OpenVPN / tap-windows6

Windows TAP driver (NDIS 6)
Other
794 stars 237 forks source link

Packet lost for pppoe over openvpn tap #158

Closed Jimmy01240397 closed 1 year ago

Jimmy01240397 commented 1 year ago

I tried to setup pppoe over openvpn tap. When my windows client connected openvpn and pppoe. There had packet lost at server. Here is a pcap comparison of vpn server and client. image

Here are pcap files. pcap.zip

Here are config files for server and client. openvpnconf.zip

BTW, I also tried linux client and it work normally.

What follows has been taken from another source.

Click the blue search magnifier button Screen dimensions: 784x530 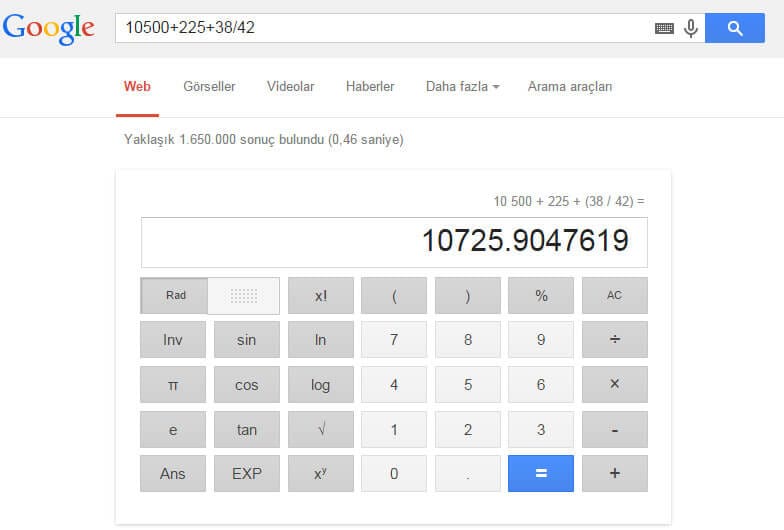[x=735, y=28]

cron2 commented 1 year ago

Hi,

On Fri, Apr 07, 2023 at 01:41:35PM -0700, Chumy wrote:

I tried to setup pppoe over openvpn tap. When my windows client connected openvpn and pppoe. There had package lost at server.

packet loss can always happen if the VPN is using UDP transport - so that's not a bug in itself but the nature of UDP. PPPoE can deal with it, and retransmit the lost packet.

Now, if it is always the same packet (PPP ACK) that is lost, and PPPoE handshake never finishes, this hints at a problem somewhere.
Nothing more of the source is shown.